On a recent assignment as a developer, I was part of a team creating an interactive website for a major client who serviced Fortune 500 customers. Although a requirements document was present, and the phrase “use case” was used at least once, my first experience with an actual use case came when one of the testers sent me her detailed analysis of an error she was encountering. Something along these lines:

  1. User logs in to the website
  2. The user home page is displayed
  3. User requests to view current discount information by entering dates
  4. System crashes, displaying nasty .NET error message

Of course, my obvious question was, “what should it do?” This produced a different sequence, beginning at Step 4.

4. System displays a list of discounts for which user is eligible to participate.

At this point, I asked “what has to happen in order for discounts to be there?” We established the preconditions, or eligibility. I then asked, “What is it the user wants to do once they see this list of discounts?”

“They need to enroll in the program to get the discount,” she explained.

“That sounds pretty important. Are there other tasks they perform when they get to this listing?” I asked.

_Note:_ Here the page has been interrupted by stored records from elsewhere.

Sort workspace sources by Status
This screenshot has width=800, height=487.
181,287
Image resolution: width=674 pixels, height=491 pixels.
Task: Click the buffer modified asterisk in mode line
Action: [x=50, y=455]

“Sure. They can request the payout from receiving discounts, and they can sort and filter the list to print out the programs that are important to them.”

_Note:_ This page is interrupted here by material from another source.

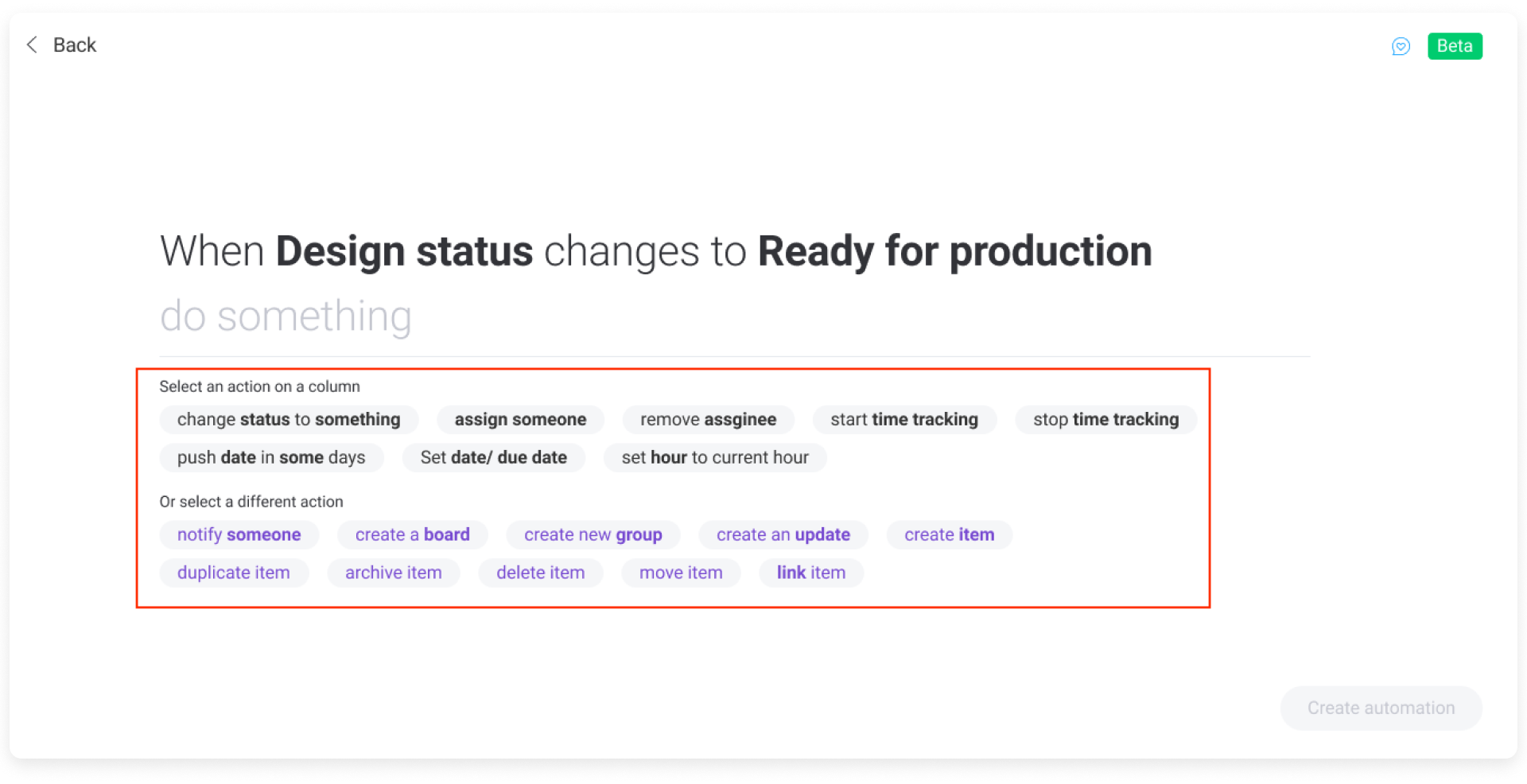Select set hour to current hour

(714, 457)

Voila. We had established a “View Discounts” use case, which needs to be separately broken out as its own use case because it is an action that serves as the basis for multiple tasks. We had also established “Enroll in Program”, “Request Payout”, and potentially “Print Programs List.” I say “potentially” because the ability to print lists has become a standard and technologically easy. It certainly doesn’t mean that the requirement shouldn’t be written somewhere, including the non-functional elements of how to implement the printing in the user interface.

I whipped up some basic use cases using a template from Karl Wiegers’ site. In less than an hour, the developers knew – and would continue to know – exactly what the website needed to do, without needing to meet a dozen times to clarify. Of course, we had to say “get it done as it’s written, then we’ll talk about the basket of questions or issues that may come up.” This is a production-oriented, or daily build mindset. If a ton of questions or issues come up after the use case is fully completed, then your style needs to be adjusted, or the use case needs to be accompanied with more non-functional design requirements. If the client had signed off on the use case prior, then these additions become change requests and garner the ability to charge money.

The management had an exact idea of the effort required to produce the functionality. In addition, they understood what the “use case” links in their requirements software were for, and the tasks listed in that software became pointed and relevant, because they were connected to an actual use case! It became harder for developers to drag their feet in an effort to extend their contracts. Instead of standing up in the morning and answering, “I’m working on the discount listing display,” five days in a row, the need to answer the more specific question – “what part of the discount listing display are you working on?” – became more readily apparent. If that answer isn’t changing daily, resources can be shifted.

Of course, in this scenario, this project arrived at the need for use cases and specific requirements after the product had been released to the client and errors were being encountered. This reactive position makes it difficult to manage the project and client expectations. But even in this defensive position, simply establishing some use cases throws floodlights on all aspects of the project. Developers know what to develop, testers know what they are testing, management and clients have consensus on what is being done, what gaps arise and why, and the process becomes less argumentative, more collaborative and cooperative, and ultimately productive.